The Loan Syndications and Trading Association filed an amicus brief in the District Court of New York Oct. 10 relating to a recent ruling in the Enron court case that could render some Enron bankruptcy claims worthless. The filing addresses the merits of a ruling made by Judge Arthur Gonzalez, who is presiding over the Enron case in the United States Bankruptcy Court for the Southern District of New York, which would disallow bankruptcy claims held by investors who bought loans led by banks that Enron claims defrauded its creditors.
The LSTA considered filing an amicus brief in April to address the ruling made by Judge Gonzalez on March 31 (CIN, 4/28). The ruling would disallow certain bankruptcy claims because they were bought from banks that Enron alleges committed fraud on transactions that are unrelated to the loans (4/28).
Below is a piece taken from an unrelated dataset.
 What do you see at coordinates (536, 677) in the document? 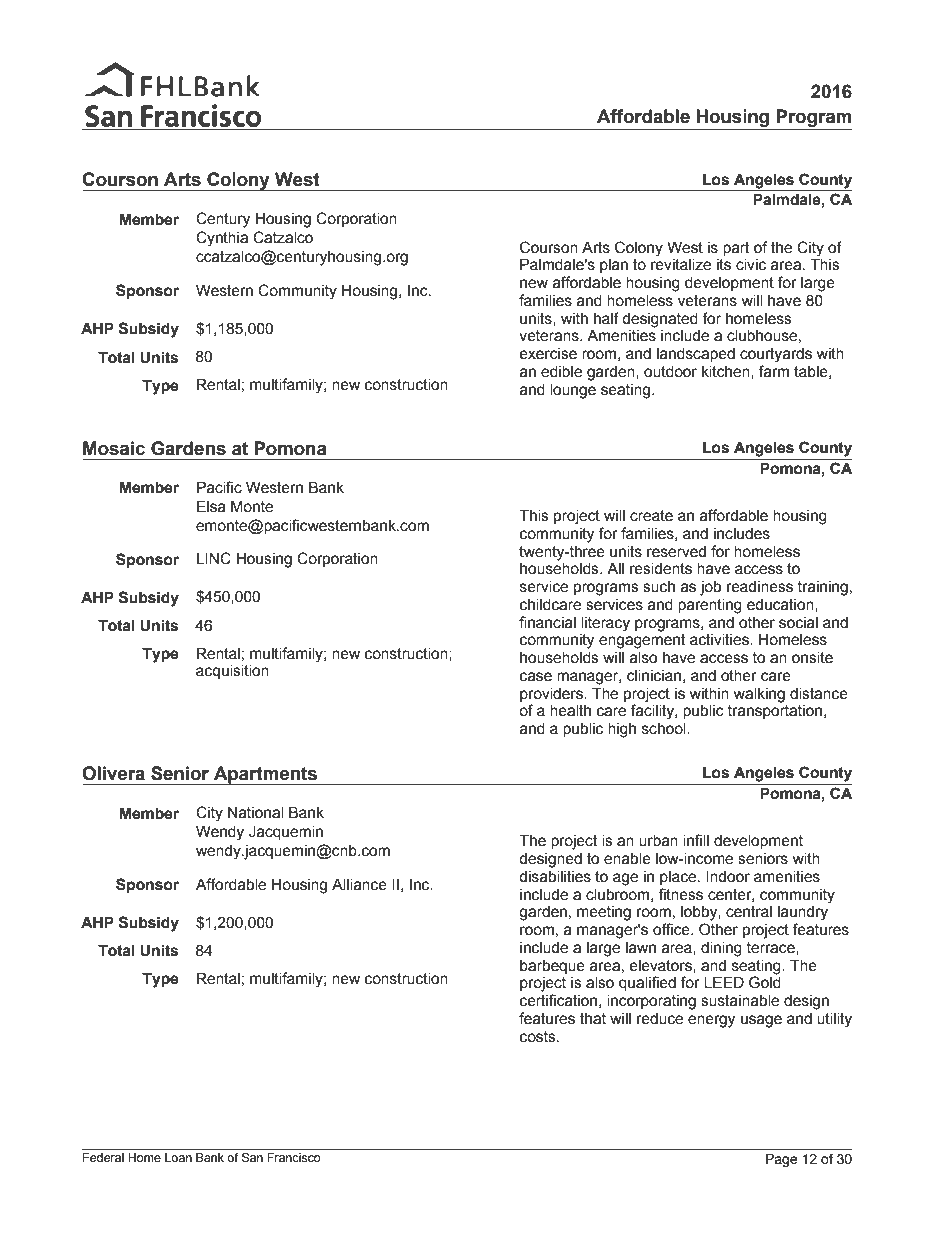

This is the second amicus brief the LSTA has filed in connection with the Enron case. It filed an amicus brief earlier this year in support of defendants that dispute another ruling by Judge Gonzalez, which makes certain bankruptcy claims subject to equitable subordination. Judge Gonzalez ruled last November that bankruptcy claims sold by certain banks alleged to have committed fraud should be subject to equitable subordination. Ganz said the two Enron disputes, which will be heard together, could eventually end up in front of the U.S. Supreme Court.